The project aims to better understand the relationship between potassium levels in soil, vine and berry, and berry composition and wine acidity. A potassium management strategy will be devised so that the appropriate sugar-acid balance is achieved, particularly in warmer regions.
While potassium is integral to grape berry growth and development, it is well established that potassium - along with a decline in malate - has adverse effects on acid levels in grapes and wine. Relatively high pH (low acid) in wine requires expensive additions of tartaric acid, significantly increasing winemaking costs. Potassium also affects wine colour, can alter microbiological stability and fermentation processes, increases oxidative processes and potentially alters taste and mouthfeel in both red and white wines. It is an issue that affects warmer wine grapegrowing regions globally.

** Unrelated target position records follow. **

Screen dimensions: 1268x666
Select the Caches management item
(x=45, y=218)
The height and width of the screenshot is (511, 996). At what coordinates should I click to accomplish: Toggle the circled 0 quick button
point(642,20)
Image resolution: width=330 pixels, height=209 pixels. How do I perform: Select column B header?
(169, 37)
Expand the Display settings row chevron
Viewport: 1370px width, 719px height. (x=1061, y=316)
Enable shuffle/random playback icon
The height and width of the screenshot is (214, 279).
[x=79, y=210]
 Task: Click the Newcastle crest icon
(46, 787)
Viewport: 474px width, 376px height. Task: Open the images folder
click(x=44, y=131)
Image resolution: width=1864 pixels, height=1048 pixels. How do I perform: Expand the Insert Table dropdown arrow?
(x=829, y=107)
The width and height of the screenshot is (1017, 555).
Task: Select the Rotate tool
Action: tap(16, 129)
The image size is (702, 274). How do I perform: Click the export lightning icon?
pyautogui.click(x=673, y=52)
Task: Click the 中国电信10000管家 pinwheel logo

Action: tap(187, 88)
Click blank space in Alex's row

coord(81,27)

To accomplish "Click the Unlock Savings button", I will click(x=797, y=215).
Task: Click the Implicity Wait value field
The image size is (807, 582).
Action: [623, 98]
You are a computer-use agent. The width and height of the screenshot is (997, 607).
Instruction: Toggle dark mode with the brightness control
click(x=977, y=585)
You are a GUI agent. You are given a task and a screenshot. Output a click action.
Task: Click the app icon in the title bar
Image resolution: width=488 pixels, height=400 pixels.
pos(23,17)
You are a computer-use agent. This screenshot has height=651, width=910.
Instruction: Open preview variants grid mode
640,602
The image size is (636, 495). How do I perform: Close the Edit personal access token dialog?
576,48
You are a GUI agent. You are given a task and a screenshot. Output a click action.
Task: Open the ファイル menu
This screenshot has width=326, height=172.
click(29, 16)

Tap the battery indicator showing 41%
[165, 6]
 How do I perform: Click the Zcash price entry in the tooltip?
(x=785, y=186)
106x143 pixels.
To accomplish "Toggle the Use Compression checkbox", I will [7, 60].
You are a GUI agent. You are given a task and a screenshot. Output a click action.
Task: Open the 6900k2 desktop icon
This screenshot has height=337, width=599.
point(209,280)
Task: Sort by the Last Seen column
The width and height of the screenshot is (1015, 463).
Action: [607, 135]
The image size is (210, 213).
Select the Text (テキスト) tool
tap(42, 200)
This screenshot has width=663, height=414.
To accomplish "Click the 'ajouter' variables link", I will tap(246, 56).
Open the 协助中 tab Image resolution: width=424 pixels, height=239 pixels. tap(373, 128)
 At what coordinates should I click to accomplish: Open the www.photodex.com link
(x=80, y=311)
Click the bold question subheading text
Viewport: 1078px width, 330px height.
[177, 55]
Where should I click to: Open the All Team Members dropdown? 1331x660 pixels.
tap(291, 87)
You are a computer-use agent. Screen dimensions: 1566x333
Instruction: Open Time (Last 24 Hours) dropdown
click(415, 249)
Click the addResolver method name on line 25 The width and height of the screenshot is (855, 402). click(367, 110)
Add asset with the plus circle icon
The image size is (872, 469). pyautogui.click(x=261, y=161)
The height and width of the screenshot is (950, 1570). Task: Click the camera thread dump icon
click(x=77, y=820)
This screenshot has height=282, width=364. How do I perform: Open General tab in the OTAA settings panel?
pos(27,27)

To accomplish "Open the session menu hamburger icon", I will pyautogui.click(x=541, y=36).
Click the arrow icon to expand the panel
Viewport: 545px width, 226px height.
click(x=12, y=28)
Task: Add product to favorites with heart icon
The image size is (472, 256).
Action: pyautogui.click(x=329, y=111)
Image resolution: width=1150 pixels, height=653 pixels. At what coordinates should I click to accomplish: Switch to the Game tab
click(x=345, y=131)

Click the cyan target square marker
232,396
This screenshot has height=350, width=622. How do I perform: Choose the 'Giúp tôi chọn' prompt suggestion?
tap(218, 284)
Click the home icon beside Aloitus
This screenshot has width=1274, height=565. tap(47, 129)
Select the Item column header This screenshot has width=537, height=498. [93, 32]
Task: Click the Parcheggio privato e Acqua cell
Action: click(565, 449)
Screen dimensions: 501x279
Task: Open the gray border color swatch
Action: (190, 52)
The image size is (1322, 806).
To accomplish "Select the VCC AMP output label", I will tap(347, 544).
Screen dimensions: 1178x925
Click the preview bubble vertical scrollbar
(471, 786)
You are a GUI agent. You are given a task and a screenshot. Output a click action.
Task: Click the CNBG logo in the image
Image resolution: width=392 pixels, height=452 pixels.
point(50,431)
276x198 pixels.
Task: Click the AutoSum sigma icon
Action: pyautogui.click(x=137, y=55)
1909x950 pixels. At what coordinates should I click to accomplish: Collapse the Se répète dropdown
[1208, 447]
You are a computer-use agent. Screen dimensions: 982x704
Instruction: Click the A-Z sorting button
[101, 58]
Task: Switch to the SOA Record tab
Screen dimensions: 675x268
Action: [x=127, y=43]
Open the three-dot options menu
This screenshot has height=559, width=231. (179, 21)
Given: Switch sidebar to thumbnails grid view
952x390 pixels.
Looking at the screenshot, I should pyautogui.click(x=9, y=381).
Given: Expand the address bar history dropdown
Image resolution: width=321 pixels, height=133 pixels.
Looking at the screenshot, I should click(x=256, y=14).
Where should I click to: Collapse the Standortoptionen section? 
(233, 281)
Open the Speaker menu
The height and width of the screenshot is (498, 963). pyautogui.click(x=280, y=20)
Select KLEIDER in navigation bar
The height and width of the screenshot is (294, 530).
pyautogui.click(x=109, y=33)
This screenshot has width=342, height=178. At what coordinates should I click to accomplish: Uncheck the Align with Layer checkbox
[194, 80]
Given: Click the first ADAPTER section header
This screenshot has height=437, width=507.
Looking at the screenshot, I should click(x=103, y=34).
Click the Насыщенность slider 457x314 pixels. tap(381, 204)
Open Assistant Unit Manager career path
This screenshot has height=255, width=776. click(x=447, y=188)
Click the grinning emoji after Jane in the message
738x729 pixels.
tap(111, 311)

The project objective is to explore the potential to control berry pH in the vineyard through the addition of ameliorants to limit potassium uptake by the vines. Competing elements such as calcium or magnesium, which are antagonists for potassium uptake, will be applied by fertigation to both field vines and potted vines in a controlled setting. The partial substitution of these ions by the vine during root uptake may satisfy the essential physiological role of potassium in maintaining charge balance. Outcomes will be dependent on the properties of the soil (including its cation exchange capacity) and on the ability to separate the effects of elevated temperature on organic acid levels from those attributable to soil potassium uptake.
The results from this project will address an increasing consumer preference for minimal winemaking intervention, specifically reduced addition of tartaric acid, using vineyard management techniques. Input costs for wineries will be reduced and wine quality may be improved.